スレイリスが入社したのは2009年11月19日だが、
社長廣田に初めて会ったのは2010年3月5日だ。
スレイリスは僕の面接を経ずに採用された唯一の社員だ。
なぜなら廣田は当時ベトナムに5ヶ月カンヅメになっていたからだ。
欠員補充のため、妻が近所から見つけてきたのがスレイリスだった。
そんな所にも、この世の縁というものを感じずにはいられない。
カンボジア大六は2009年8月に社員8名で操業を開始した。
4名は日本語学科新卒のプノ大生様。
もう4名は日本語のできない近所の若者だったが、それでも大卒だった。
そんな所へ入社したスレイリスは、まだ高校生の歳の女子であった。
男女比は男6人、女2人だった。
自分はずっとこの会社の下っ端でやっていくんだろう…。
そうスレイリスが思っていたであろうことは想像に難くない。
しかしスレイリスは、会社の生産性トップに躍り出た。
品質管理責任者・生産管理責任者の任に就いた。
ある種のトレースの技能は、彼女だけが身に付けていた。
DTPの技能も、誰より早く身に付けた。
持ち前の明るさで職場のムードメーカーになった。
決めの問題をサバサバと決めていく態度で自然に職場のリーダーになった。
僕がお客さんからのお土産を社員に配る時も、スレイリスに託すのが常となった。
新たな制度を導入する時も、彼女の率直な反応を見ながらできたから安心できた。
上記の責任者への任命は、こうしたことの追認にすぎなかった。
スレイリスは、DTP生産管理責任者への任命も間近に控えていた。
増えていく後輩社員たちにも、技能をよろこんで指導した。
これらはすべて、スレイリスの資質と頑張りと人格の賜に他ならない。
スレイリスは、多くの後輩社員に対し、働き方・学び方・教え方の模範となった。
どんなに働き者でも、入った職場の先輩が怠け者なら、怠けてしまうだろう。
どんなに学ぶ意識が高い者でも、入った職場の先輩の意識が低ければ、怠けてしまうだろう。
どんなに教え好きな者でも、入った職場の先輩が教え好きでなければ、怠けてしまうだろう。
しかしこの職場には、スレイリスという模範があった。
だからこそ、後輩社員の働き者や、学ぶ意識が高い者や、教え好きな者が、それを発揮できた。

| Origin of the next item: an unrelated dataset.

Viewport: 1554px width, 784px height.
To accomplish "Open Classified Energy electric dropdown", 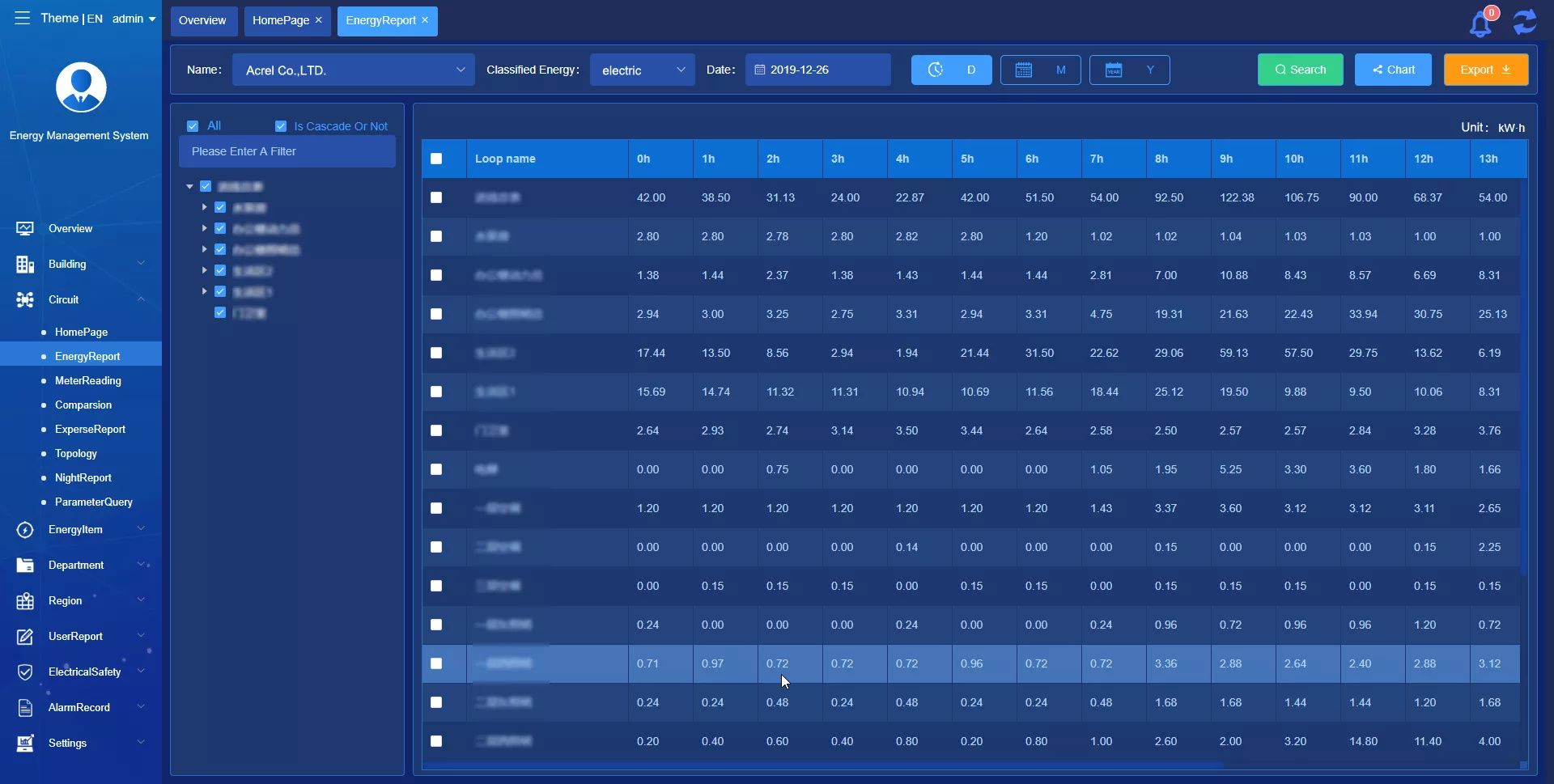I will [x=643, y=70].
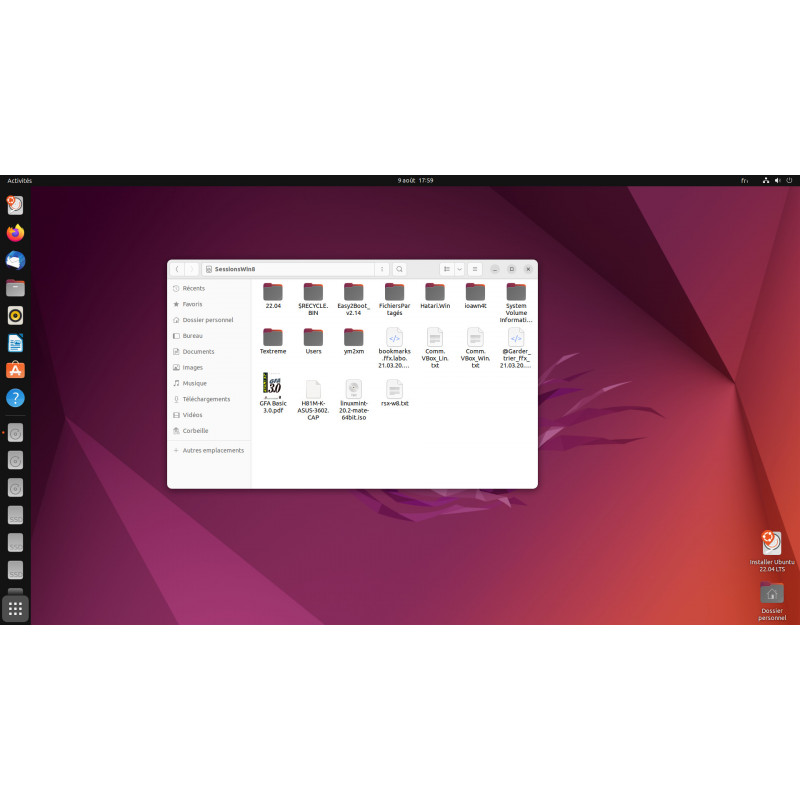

そうでない者がおのずと弾き出される空気とサイクルが出来上がった。
そうして会社は精鋭集団となった。
しかし会社の制度が悪ければ、どうだったろうか。
彼女ほどの人間であっても、いまだに一介の工員だったであろう。
大卒だとか日本語できるからという理由だけで自分より上にいる能力低い人間の下で。
その点に秘かに誇りも感じている。
原則として日本語社員や大卒社員を上に立てない。
この方針は創業当初から胸に描いていた。
制度設計もそのように行なった。
理由は、メリットがなくデメリットのみ多いことをあちこちで目にしてきたからだ。
しかし、では上に立てるに足る人間が他にいるのか。
いる、ということを最初に証明してくれたのはスレイリスだった。
彼女はぐんぐん伸びていった。
一方で、日本語社員も、大卒社員も、どんどん辞めていった。
会社が彼女のおかげで今あるというのは決して僕の中では誇張ではない。
スレイリスがせっかくここまで引き上げてくれたこの職場だ。
僕の職場と思えば、弱気になることもある。
だが、スレイリスが作った職場と認識するならば、どうだろうか。
そうならば、そう簡単に諦める権利は、僕にはないのではないか。
スレイリスが築いたこの職場をさらに発展させていく。
そうでなければ、スレイリスに対して、失礼ではないか。